**What the exercise asks:** All of the records below must be output exactly, with no pictures carried over.

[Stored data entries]
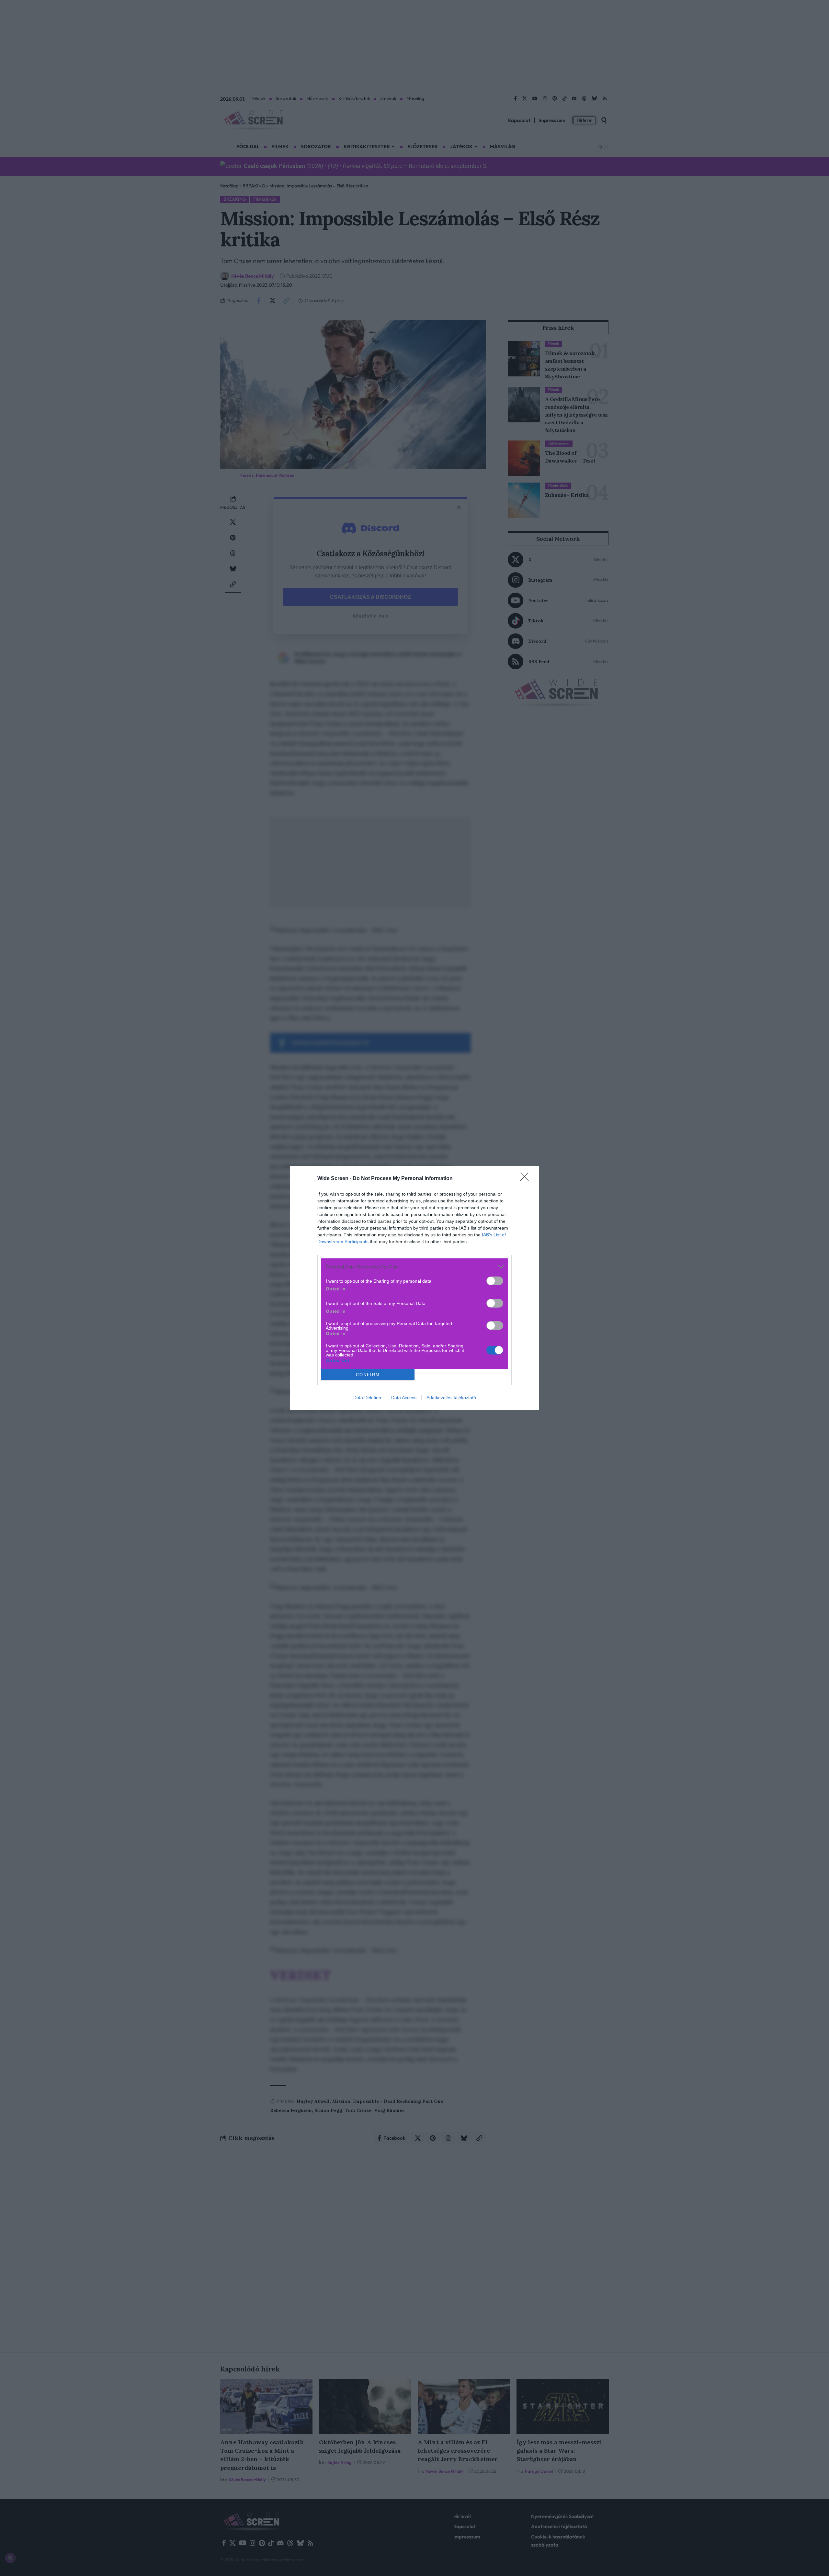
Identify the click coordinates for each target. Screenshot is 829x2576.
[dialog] (414, 1288)
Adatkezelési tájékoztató (451, 1397)
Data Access (403, 1397)
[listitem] (414, 1266)
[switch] (494, 1281)
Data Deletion (367, 1397)
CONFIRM (368, 1374)
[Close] (526, 1179)
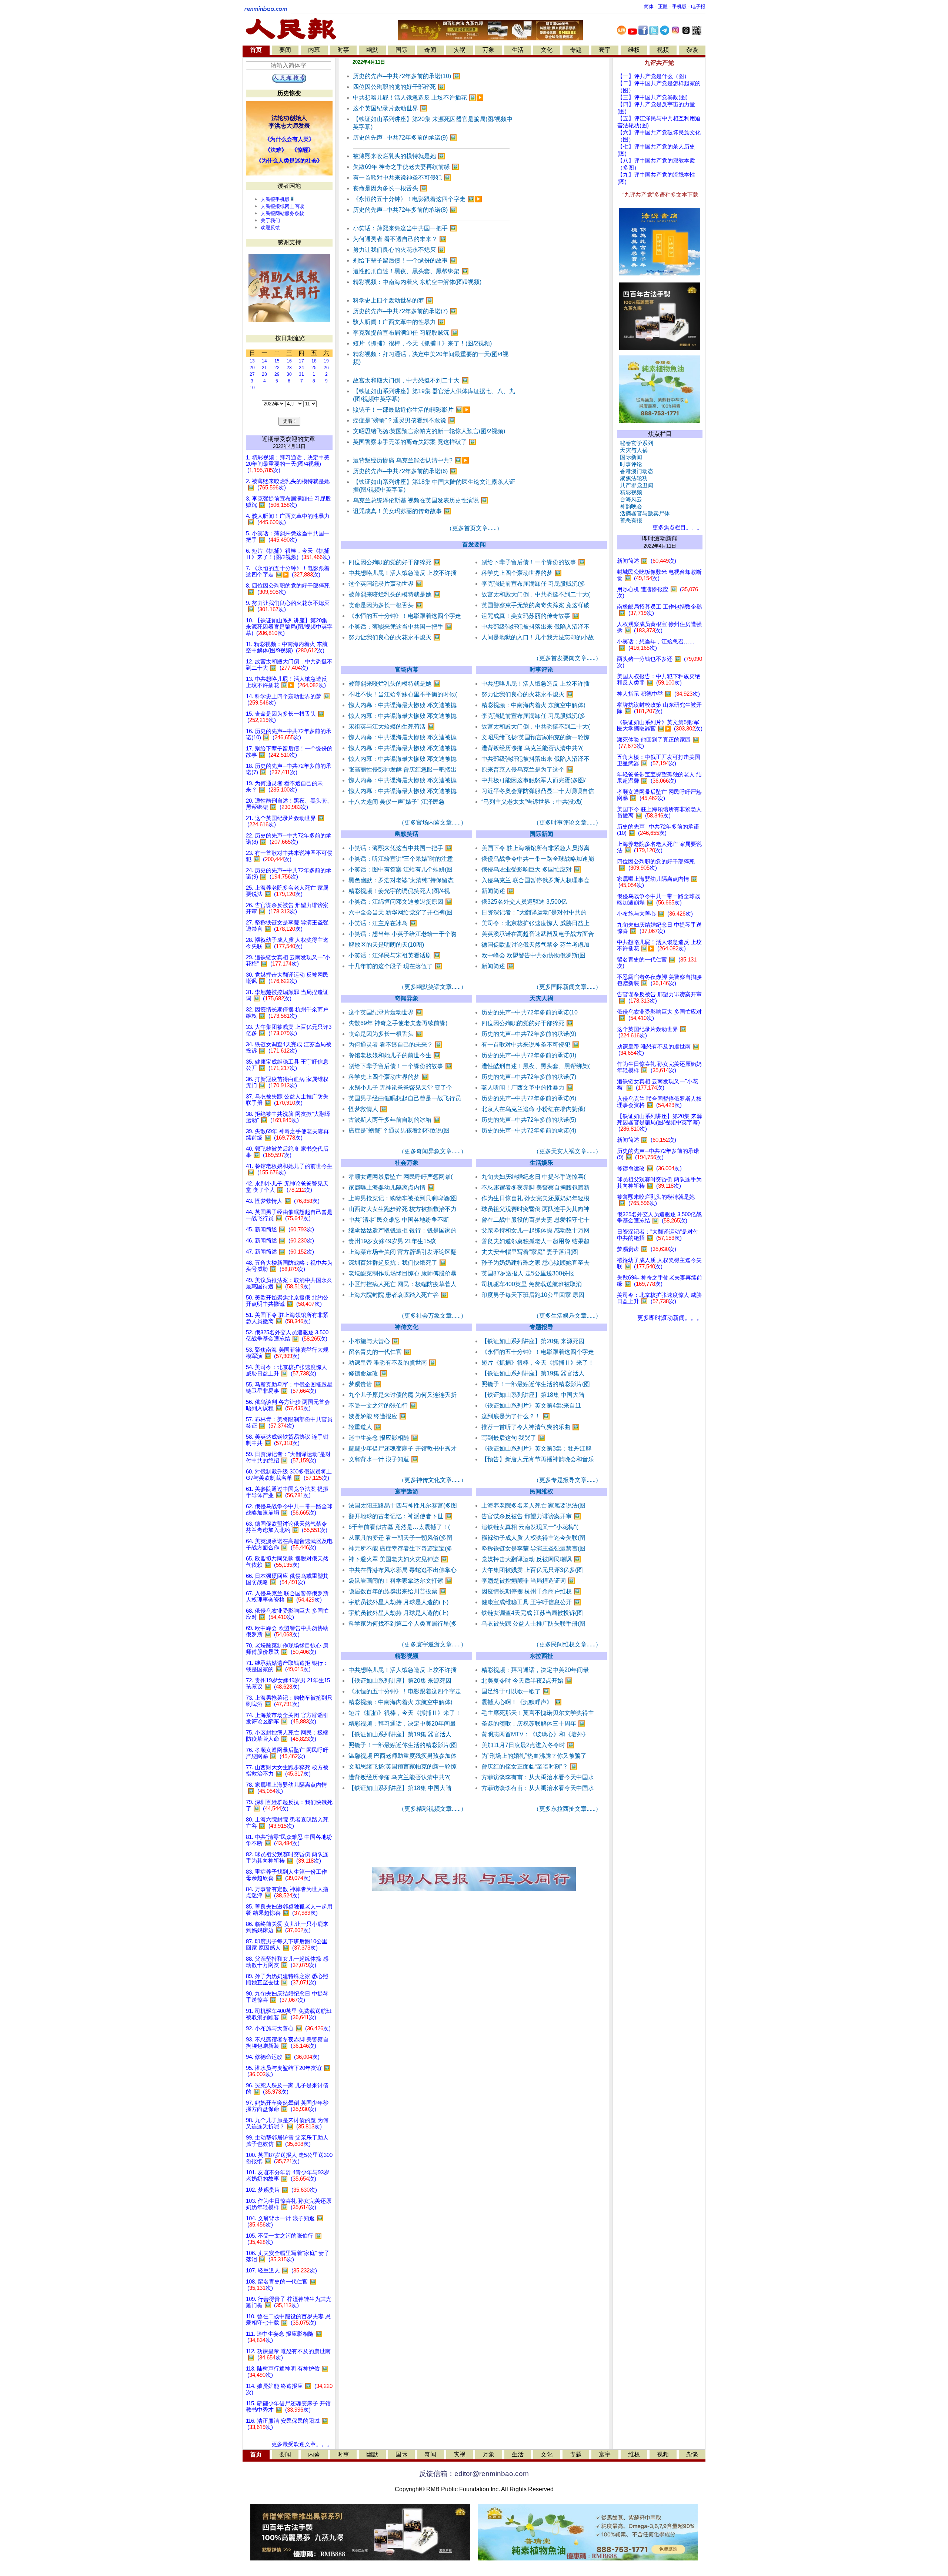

**Written solution:**
Identify the click coordinates for each target. Screenshot is 829x2576.
[dialog] (414, 1288)
Adatkezelési tájékoztató (451, 1397)
Data Access (403, 1397)
[listitem] (414, 1266)
[switch] (494, 1281)
Data Deletion (367, 1397)
CONFIRM (368, 1374)
[Close] (526, 1179)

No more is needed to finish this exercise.